Coupling radiation between an optical fiber and a photonic integrated circuit, such as a planar photonic circuit using silicon technology, can be challenging for several reasons. Three important challenges in light-chip coupling are achieving a good coupling efficiency between an optical fiber and the integrated circuit, achieving a high bandwidth, and dealing with implementation complexity.
Grating-based fiber-chip couplers may provide a versatile solution which is relatively simple to implement and allows wafer-scale optical testing. Various advantages of grating-based fiber-chip couplers include the freedom to place the coupler anywhere on the chip, no facet polishing requirement, and the ease of implementation of optional functionality such as power or polarization splitting.
In a conventional grating-based fiber-chip coupler as known in the art, a good light coupling in and out of a planar waveguide may be achieved by means of a grating for implementing a cyclic local effective refractive index modulation. For example, such grating may comprise a periodic line and space structure forming alternating high effective refractive index and low effective refractive index regions. The grating structure in couplers known in the art may for example be implemented by metallic lines, shallow-etched grooves or slanted grooves.

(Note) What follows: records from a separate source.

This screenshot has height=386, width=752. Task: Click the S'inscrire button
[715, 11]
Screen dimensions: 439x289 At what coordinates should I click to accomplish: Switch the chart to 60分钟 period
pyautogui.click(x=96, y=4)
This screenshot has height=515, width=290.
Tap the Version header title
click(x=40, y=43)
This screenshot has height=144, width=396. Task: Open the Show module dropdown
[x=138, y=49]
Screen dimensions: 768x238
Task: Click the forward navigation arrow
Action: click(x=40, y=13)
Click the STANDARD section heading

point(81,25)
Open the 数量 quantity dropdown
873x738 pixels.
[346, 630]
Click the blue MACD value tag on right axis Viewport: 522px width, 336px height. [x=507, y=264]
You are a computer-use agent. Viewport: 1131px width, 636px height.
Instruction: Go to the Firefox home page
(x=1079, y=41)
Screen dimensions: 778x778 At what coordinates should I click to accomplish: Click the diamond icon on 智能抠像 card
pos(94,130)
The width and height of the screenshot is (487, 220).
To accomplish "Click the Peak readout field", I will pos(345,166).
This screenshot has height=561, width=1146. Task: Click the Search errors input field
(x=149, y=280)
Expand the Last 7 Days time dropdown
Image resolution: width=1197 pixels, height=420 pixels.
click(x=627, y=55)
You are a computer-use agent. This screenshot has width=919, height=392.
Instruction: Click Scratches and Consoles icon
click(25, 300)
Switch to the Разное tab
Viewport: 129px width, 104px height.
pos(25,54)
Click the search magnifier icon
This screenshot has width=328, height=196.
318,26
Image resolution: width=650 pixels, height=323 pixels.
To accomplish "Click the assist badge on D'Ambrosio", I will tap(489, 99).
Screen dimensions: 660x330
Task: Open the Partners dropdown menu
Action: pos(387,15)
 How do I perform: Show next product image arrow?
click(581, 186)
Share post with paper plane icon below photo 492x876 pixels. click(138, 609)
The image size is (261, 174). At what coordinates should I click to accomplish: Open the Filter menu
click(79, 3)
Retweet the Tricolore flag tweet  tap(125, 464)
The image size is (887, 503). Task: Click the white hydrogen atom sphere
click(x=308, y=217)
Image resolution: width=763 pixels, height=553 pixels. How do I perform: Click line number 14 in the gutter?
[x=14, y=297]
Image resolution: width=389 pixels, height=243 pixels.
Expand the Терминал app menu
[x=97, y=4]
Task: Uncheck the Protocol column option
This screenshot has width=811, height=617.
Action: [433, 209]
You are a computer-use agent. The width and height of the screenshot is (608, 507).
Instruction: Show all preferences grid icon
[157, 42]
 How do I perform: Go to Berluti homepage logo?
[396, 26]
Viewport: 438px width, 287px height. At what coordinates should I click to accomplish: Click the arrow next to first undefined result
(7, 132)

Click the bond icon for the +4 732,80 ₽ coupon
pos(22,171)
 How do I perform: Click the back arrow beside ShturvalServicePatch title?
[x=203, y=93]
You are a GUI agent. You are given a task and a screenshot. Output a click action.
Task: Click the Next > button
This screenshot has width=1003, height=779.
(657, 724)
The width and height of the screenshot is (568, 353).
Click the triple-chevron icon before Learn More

However, despite the practical advantages of state-of-the-art grating couplers, the operational bandwidth offered by such couplers may be relatively limited, and the coupler may be sensitive to input polarization. Furthermore, difficulties in achieving good fabrication tolerances in such couplers may also make them less attractive for industrial application.
Particular fiber-to-chip grating couplers known in the art comprise a sub-wavelength grating. For example, Chen and Tsang disclosed in “Nanoholes Grating Couplers for Coupling Between Silicon-on-Insulator Waveguides and Optical Fibers,” published in IEEE Photonics Journal 1(3), a high-efficiency grating coupler for coupling between the TE mode of a nanophotonic wire waveguide and a single-mode optical fiber. This coupler uses an array of nanoholes instead of a conventional grating, and may thus be advantageously manufactured using the same photolithography mask and etching process as is used for the silicon-on-insulator waveguide. The sub-wavelength structures may reduce the effective refractive index step without substantially distorting the phase front of the propagating light wave, thus reducing losses by, for example, reflection off the grating. However, the coupling efficiency of such coupler may be limited by the directional nature of diffraction, which furthermore can be improved to some extent by adding a substrate mirror.